◆ PASSAGE PRÉSENTÉ
■ ■ ■
4. Pour refuser de délivrer à M. F... une carte de séjour en qualité d'étranger malade, le préfet de la Haute-Garonne s'est fondé sur l'avis émis le 7 novembre 2018 par le collège des médecins de l'OFII selon lequel l'état de santé du demandeur nécessitait une prise en charge médicale dont le défaut pourrait entraîner des conséquences d'une exceptionnelle gravité, mais qu'un traitement approprié était disponible en Arménie. Pour remettre en cause les mentions de cet avis, M. F... fait valoir que le traitement approprié à son état de santé n'est pas disponible en Arménie, notamment le Pramipexole, ni le suivi pluri-disciplinaire dont il bénéficie. Il produit des certificats médicaux attestant qu'il est atteint d'un syndrome parkinsonien aggravé par une varicelle contractée en 2019, un certificat médical indiquant qu'il souffre d'un syndrome de stress post-traumatique et une liste de médicaments disponibles issue du site internet www.pharm.am. Toutefois, il ne résulte pas de cette documentation, qui ne revêt au demeurant aucun caractère officiel, que des médicaments équivalents au traitement de
M. F... ne seraient pas disponibles en Arménie. Par ailleurs, il n'établit pas, alors même que M. F... ne bénéficierait pas du même suivi qu'en France, qu'un traitement approprié aux troubles psychologiques dont il souffre ne serait pas effectivement disponible dans son pays d'origine.
5. Si M. F... se prévaut en appel d'un nouveau certificat médical, établi le
31 décembre 2019, toutefois, ce certificat, qui évoque deux opportunités de traitement, dont celle vers laquelle le département de neurologie de l'hôpital a choisi de s'orienter par perfusion sous-cutanée d'apomorphine, ne se prononce pas sur la question de sa disponibilité en Arménie et n'est pas davantage de nature à remettre en cause l'appréciation portée par le collège de médecins du service médical de l'Office français de l'immigration et de l'intégration et le préfet sur la disponibilité d'un traitement adapté en Arménie. Le préfet justifie au demeurant que l'apomorphine est disponible en Arménie. Si ce certificat souligne également que la seconde opportunité de traitement, par stimulation cérébrale profonde, ne pourrait être réalisée en Arménie, cette opportunité n'a pas constitué le choix de traitement de ce service alors au demeurant que le traitement par perfusion sous-cutanée d'apomorphine a permis une " une amélioration notable de son état neurologique ". Ainsi, l'ensemble de ces éléments n'est pas de nature à remettre en cause l'avis du 7 novembre 2018 du collège des médecins de l'OFII. Il s'ensuit que le moyen tiré de la méconnaissance des dispositions du 11° de l'article L. 313-11 du code de l'entrée et du séjour des étrangers et du droit d'asile doit être écarté. Pour les mêmes motifs, le préfet n'a pas commis une erreur manifeste d'appréciation au regard de son état de santé.
■ ■ ■
[Entrées de données enregistrées]

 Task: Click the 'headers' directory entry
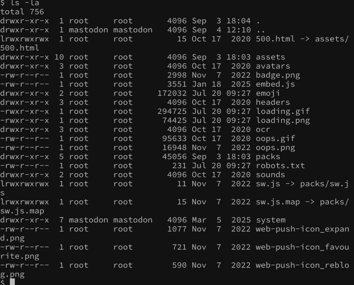(273, 102)
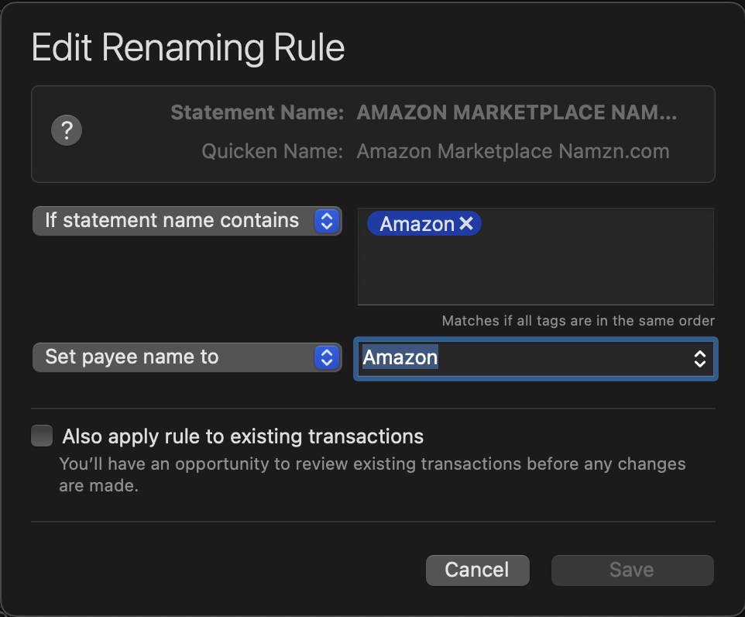This screenshot has height=617, width=745.
Task: Click the review existing transactions description text
Action: point(373,474)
■ ■ ■
◆ TÂCHE À RÉALISER 1
Répondez à ces questions sur le passage présenté :
(a) À quelle date le collège des médecins de l'OFII a-t-il émis son avis ?
(b) Quelle maladie contractée en 2019 a aggravé le syndrome parkinsonien de M. F... ?
(c) Quel traitement le département de neurologie de l'hôpital a-t-il choisi ?
◆ TÂCHE À RÉALISER 2
Selon le passage présenté, quels documents M. F... produit-il ou invoque-t-il pour contester l'avis du collège des médecins ? Donnez-les tous.

◆ ZONE DE RÉPONSE 1
(a) Le 7 novembre 2018.
(b) Une varicelle.
(c) La perfusion sous-cutanée d'apomorphine.

◆ ZONE DE RÉPONSE 2
- Des certificats médicaux attestant qu'il est atteint d'un syndrome parkinsonien aggravé par une varicelle contractée en 2019
- Un certificat médical indiquant qu'il souffre d'un syndrome de stress post-traumatique
- Une liste de médicaments disponibles issue du site internet www.pharm.am
- Un nouveau certificat médical établi le 31 décembre 2019, invoqué en appel